Após o alerta da ministra do STF, a Procuradoria-Geral da República (PGR) reconsiderou o caso e pediu a abertura da investigação contra Bolsonaro. Era o dia 2 de julho. Desde então, aconteceram fatos importantes envolvendo a PGR. No dia 21 de julho, o presidente Jair Bolsonaro propôs a recondução de Augusto Aras ao cargo de procurador-geral da República. O atual mandato termina em setembro. A despeito da abertura de investigação contra o presidente da República por suspeita de prevaricação, a atitude de Augusto Aras tem sido exatamente a mesma: a defesa constante dos interesses do Palácio do Planalto. Nem parece que a função institucional do Ministério Público é a defesa da ordem jurídica e do regime democrático.

Os casos de omissão acumulam-se. Por exemplo, Augusto Aras não viu nenhum problema na manobra orçamentária, revelada pelo Estado, envolvendo as emendas do relator-geral, o chamado orçamento secreto. O parecer da PGR enviado ao Supremo foi contrário às ações dos partidos Cidadania, PSB e PSOL que sustentam a inconstitucionalidade do orçamento secreto.

Em vez de sintonia com a ordem jurídica, Augusto Aras manifesta cuidadoso alinhamento com os interesses de Jair Bolsonaro. O procurador-geral da República defendeu a abertura de templos na pandemia, foi contrário à apreensão do celular do presidente no inquérito sobre interferência política na Polícia Federal, apoiou a pretensão de Flávio Bolsonaro a respeito do foro competente no caso das rachadinhas, defendeu a possibilidade de o governo federal divulgar medicamentos sem eficácia comprovada contra a covid, relativizou a gravidade de dossiês produzidos pelo Ministério da Justiça contra críticos do governo, entre outros casos.

Especialmente escandalosa foi a atitude do procurador-geral da República no inquérito sobre a organização e o financiamento dos atos antidemocráticos. Não obstante a Polícia Federal ter relatado indícios de crimes, Augusto Aras pediu o arquivamento da investigação que atingia diretamente parlamentares bolsonaristas.

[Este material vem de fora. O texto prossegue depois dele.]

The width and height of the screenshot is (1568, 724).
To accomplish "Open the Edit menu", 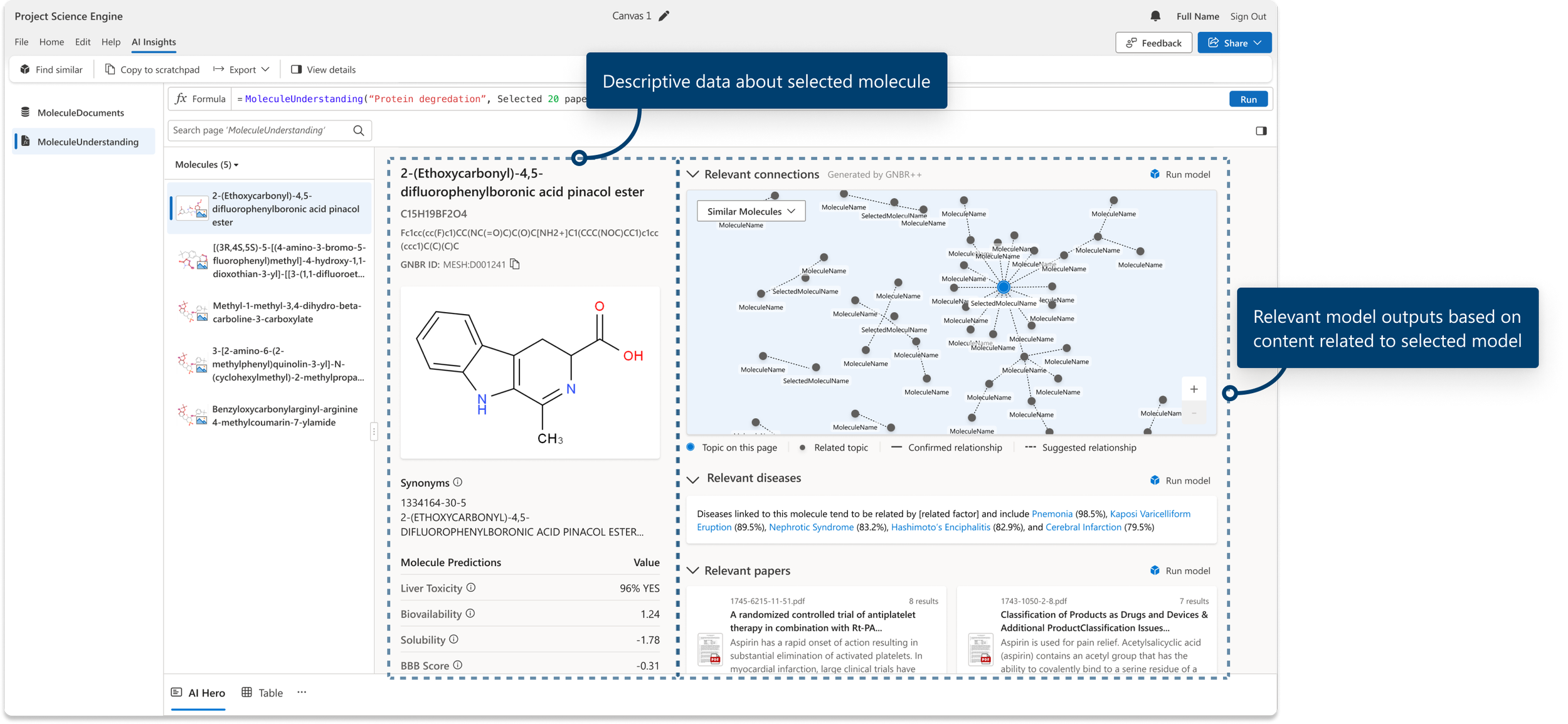I will pos(83,42).
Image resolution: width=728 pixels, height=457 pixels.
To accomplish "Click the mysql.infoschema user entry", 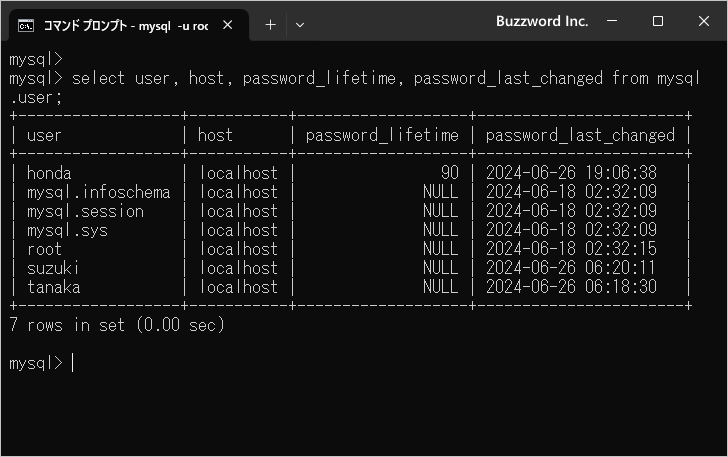I will (x=98, y=192).
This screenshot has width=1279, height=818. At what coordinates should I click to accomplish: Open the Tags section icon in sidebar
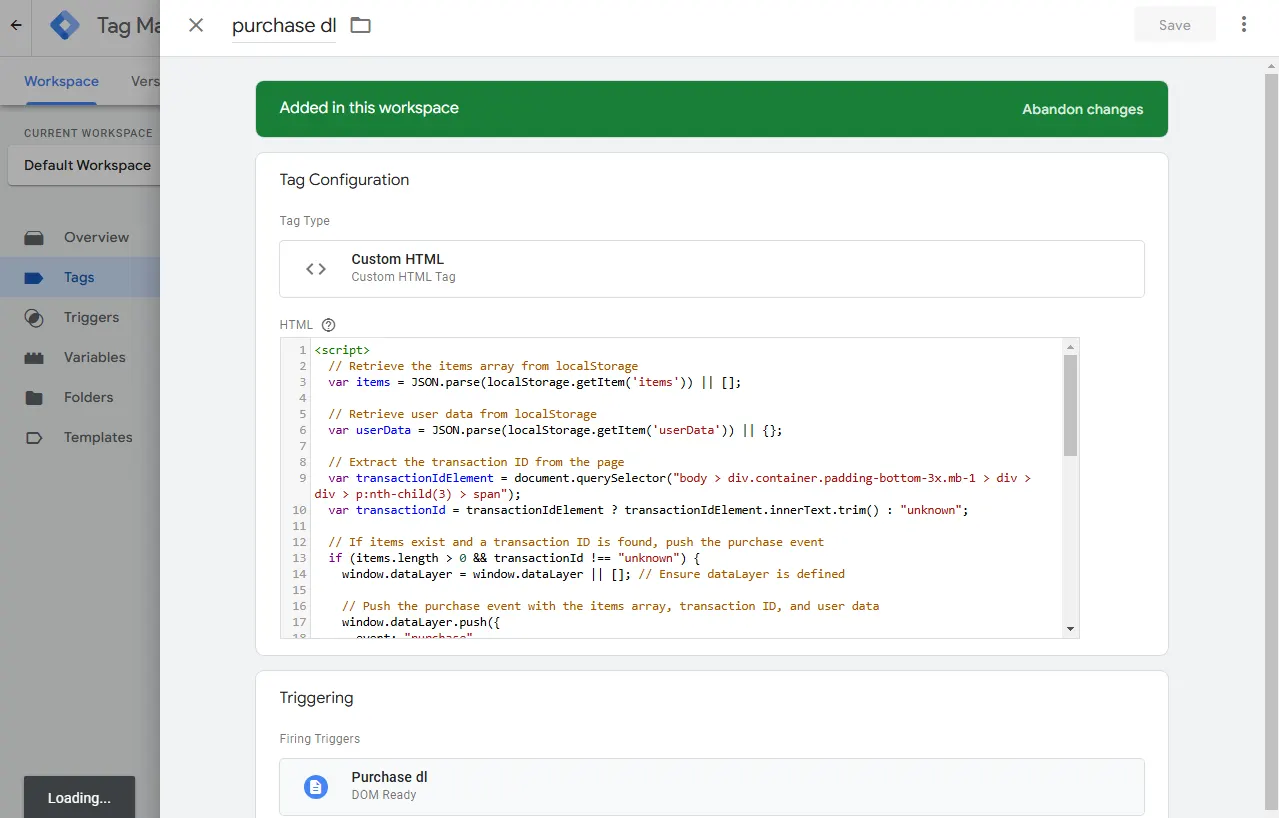[34, 278]
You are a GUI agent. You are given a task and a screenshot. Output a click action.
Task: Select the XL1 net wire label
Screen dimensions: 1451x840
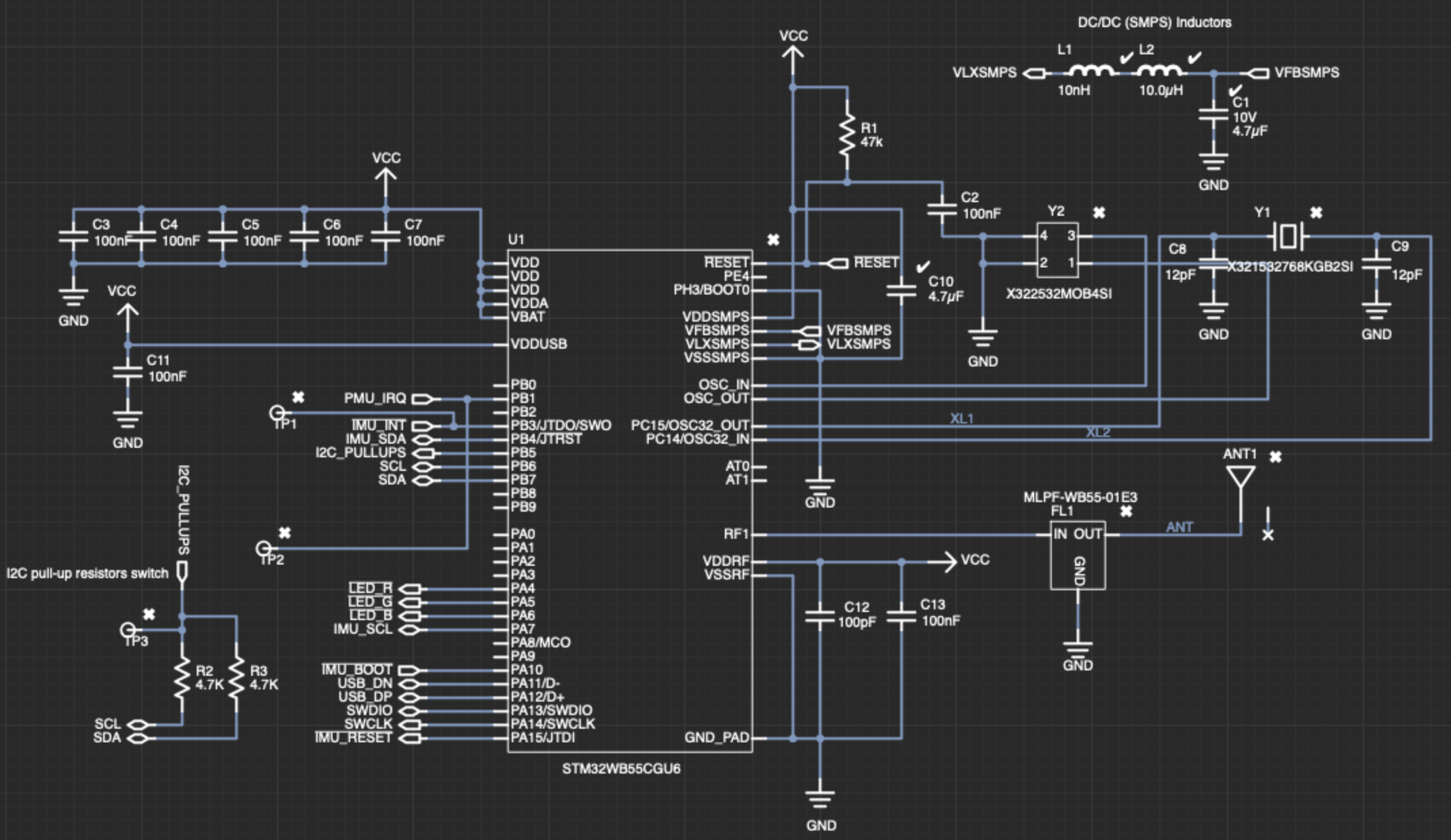962,419
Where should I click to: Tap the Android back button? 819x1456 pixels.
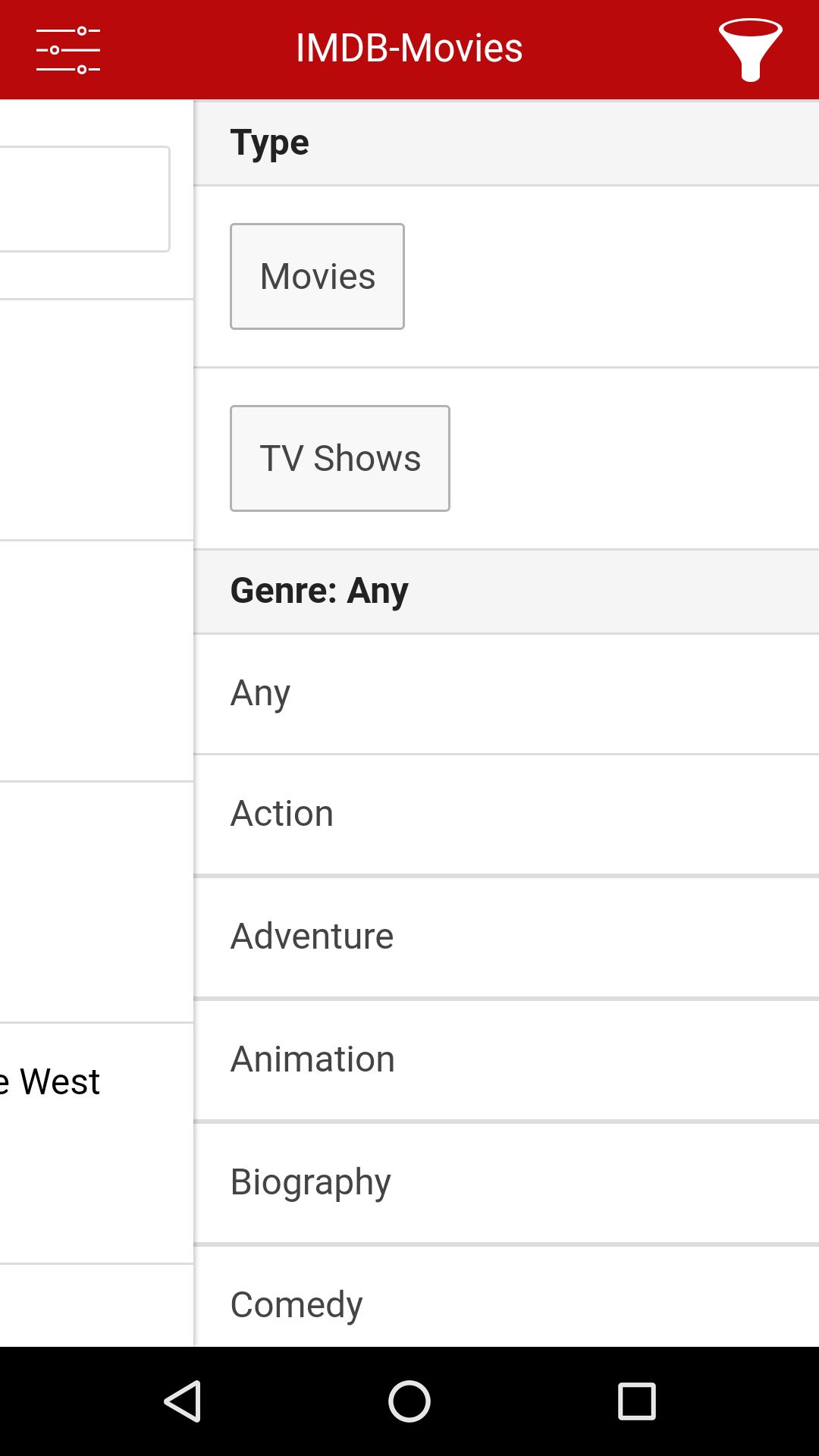coord(183,1401)
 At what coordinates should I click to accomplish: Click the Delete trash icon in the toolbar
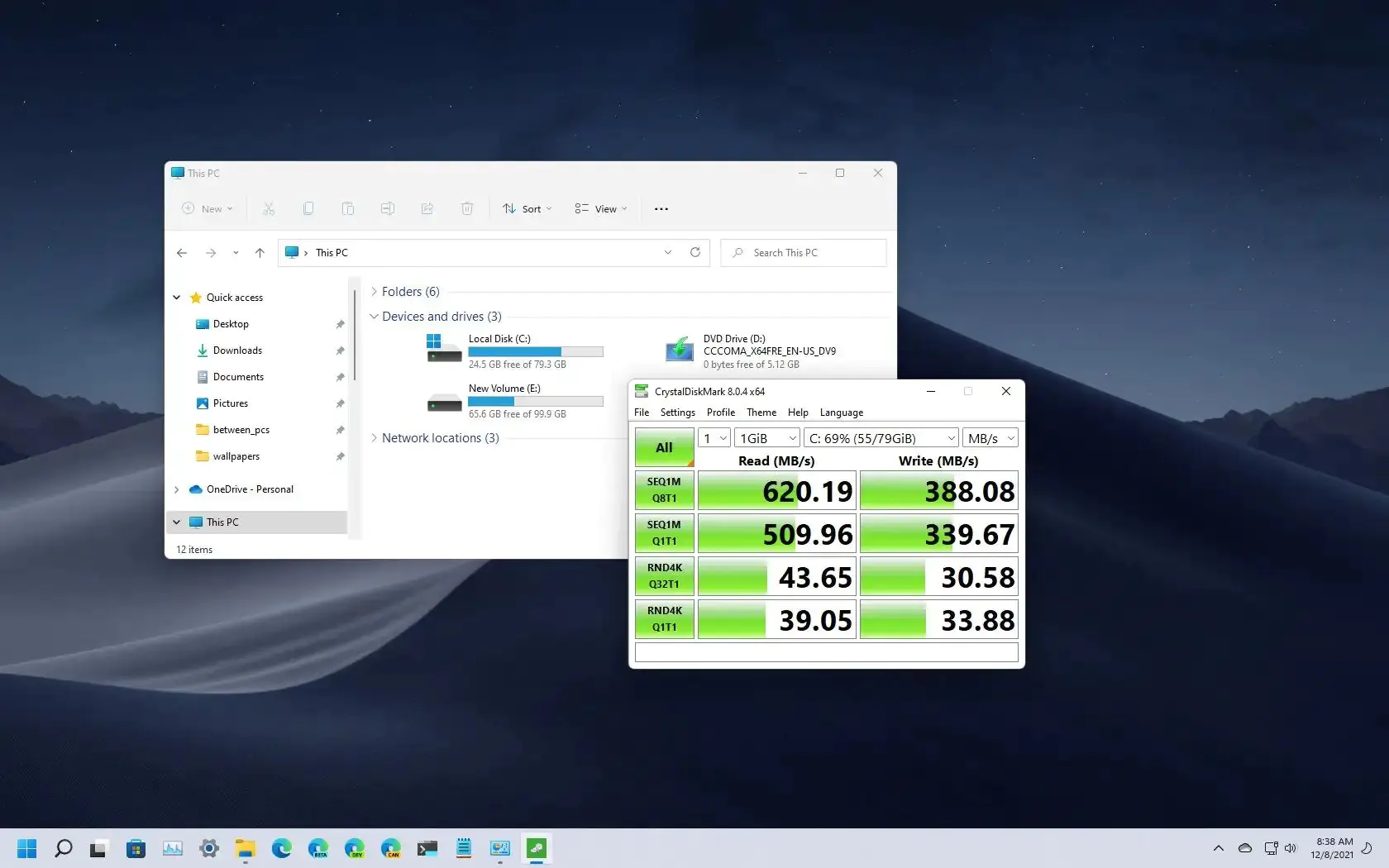tap(467, 208)
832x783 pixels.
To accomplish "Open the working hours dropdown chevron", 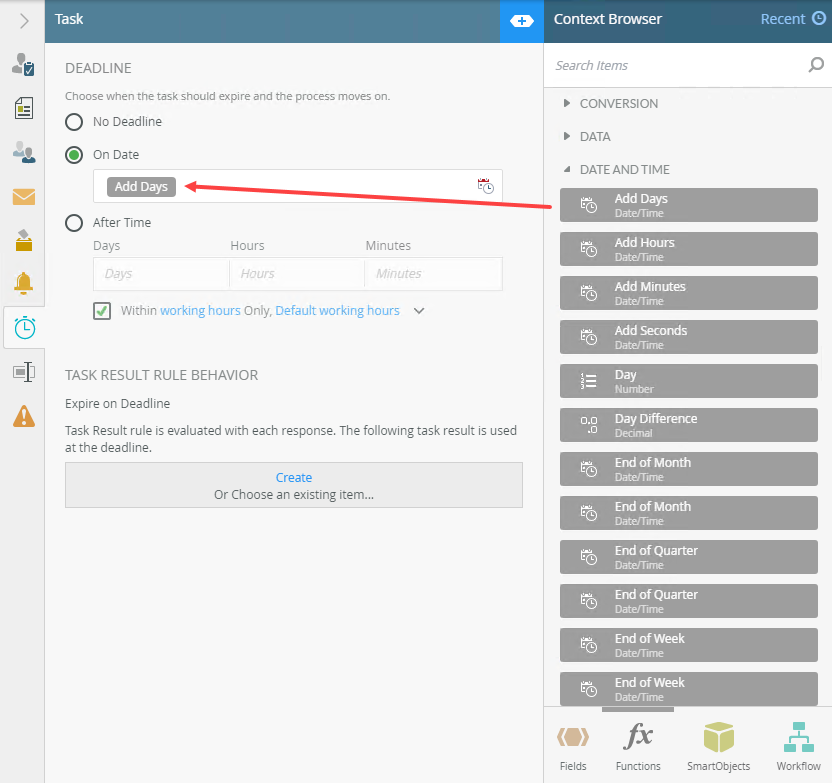I will [x=419, y=311].
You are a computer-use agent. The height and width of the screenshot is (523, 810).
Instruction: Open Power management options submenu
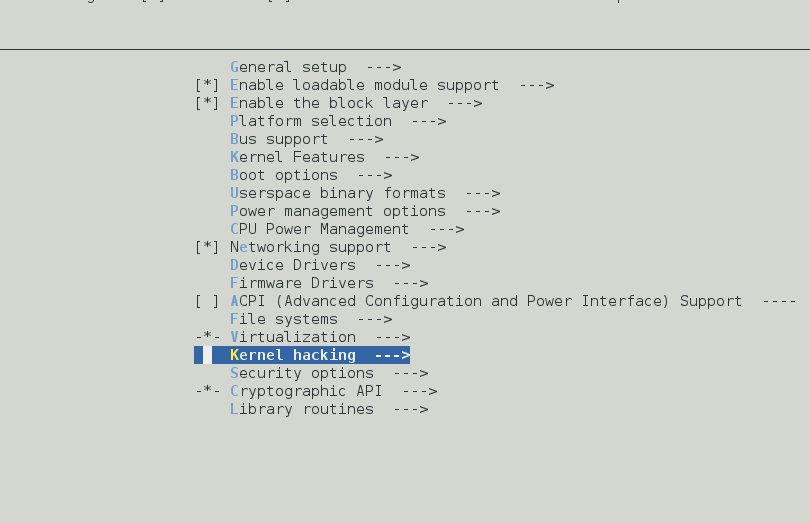tap(365, 211)
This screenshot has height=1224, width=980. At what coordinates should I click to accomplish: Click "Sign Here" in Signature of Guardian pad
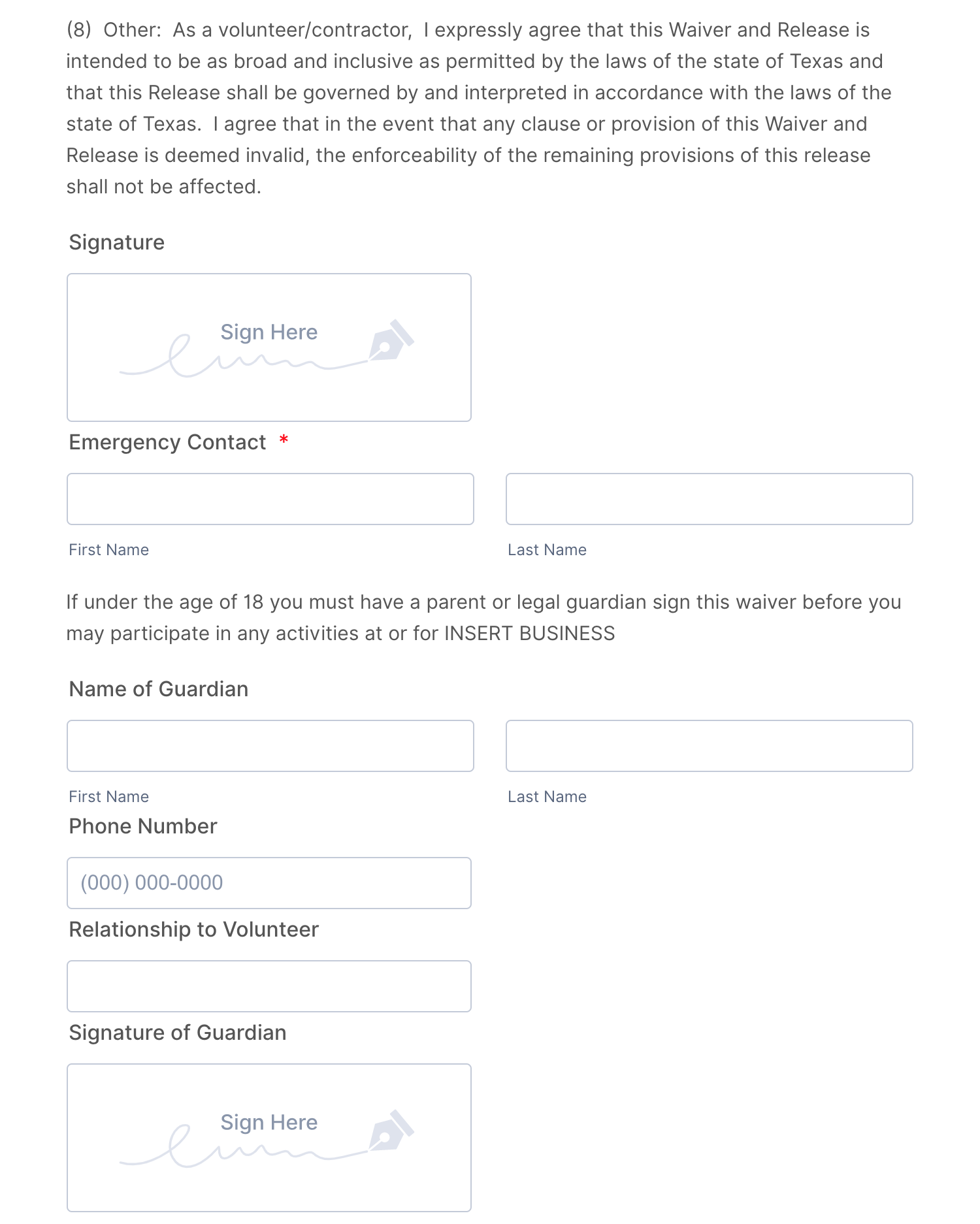(269, 1122)
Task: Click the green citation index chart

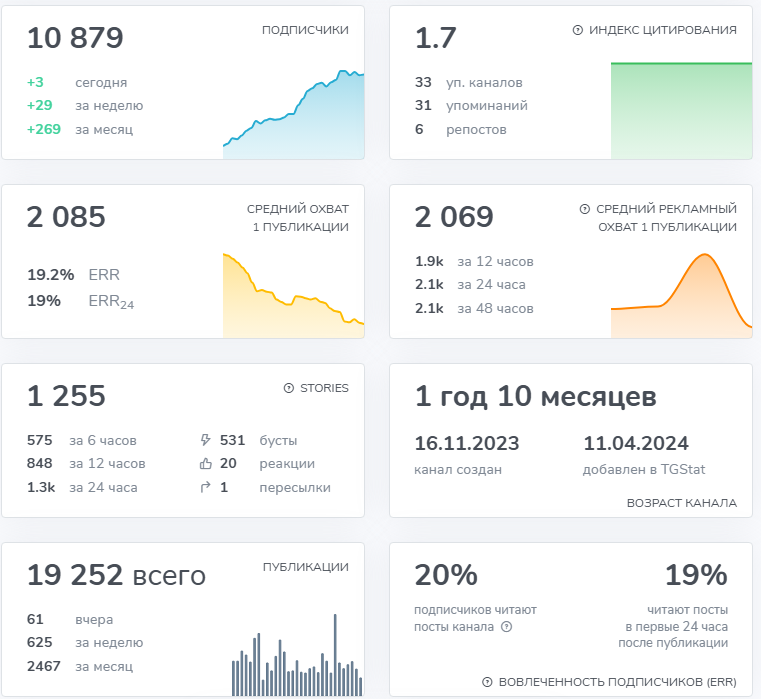Action: (681, 110)
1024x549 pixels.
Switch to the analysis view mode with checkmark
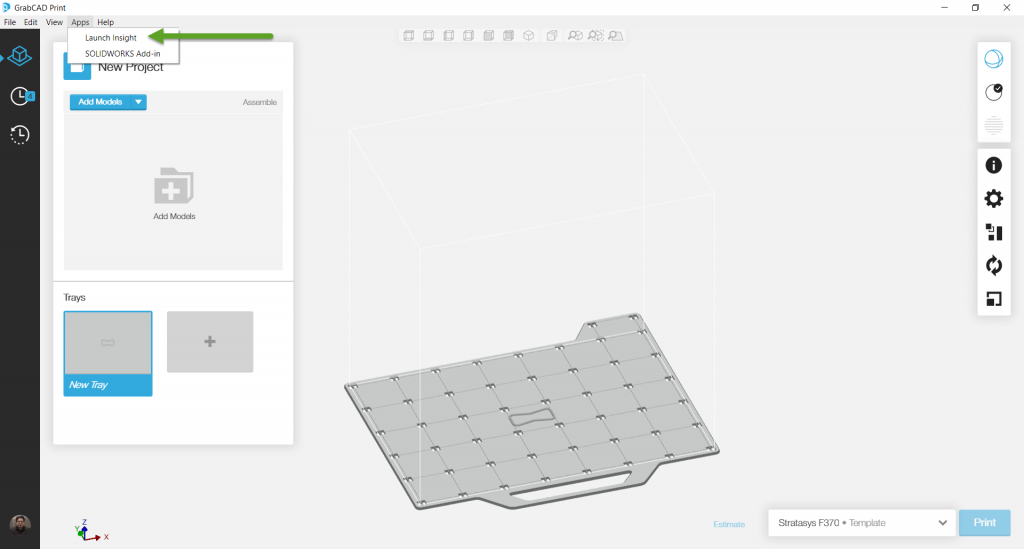[x=994, y=92]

Perante tal conduta, cinco subprocuradores-gerais da República aposentados levaram ao Conselho Superior do Ministério Público Federal (CSMPF) um pedido de investigação contra o atual procurador-geral, Augusto Aras, por suspeita de prevaricação. Entre outros fatos, a representação menciona possível demora de Augusto Aras em adotar providências em investigação sobre o uso da estrutura do governo federal na defesa do senador Flávio Bolsonaro.

“O procurador-geral da República (...) vem, sistematicamente, deixando de praticar ou retardando a prática de atos funcionais para favorecer a pessoa do presidente da República ou de pessoas que lhe estão no entorno”, diz a representação.

No dia 18 de agosto, os senadores Alessandro Vieira (Cidadania-SE) e Fabiano Contarato (Rede-ES) apresentaram uma notícia-crime no STF contra Augusto Aras, por suposto crime de prevaricação. Os parlamentares sustentam que o procurador-geral da República tem sido omisso diante do que qualificam de “crimes e arbitrariedades” do presidente Jair Bolsonaro.

Além do necessário andamento dessas investigações, em suas esferas específicas, cabe ao Senado rejeitar a recondução de Augusto Aras à frente da PGR. Não merece o posto quem se mostra tão desconfortável com suas atribuições. O cargo de procurador-geral da República é para servir à lei, e não a outro senhor, por mais poderoso que seja.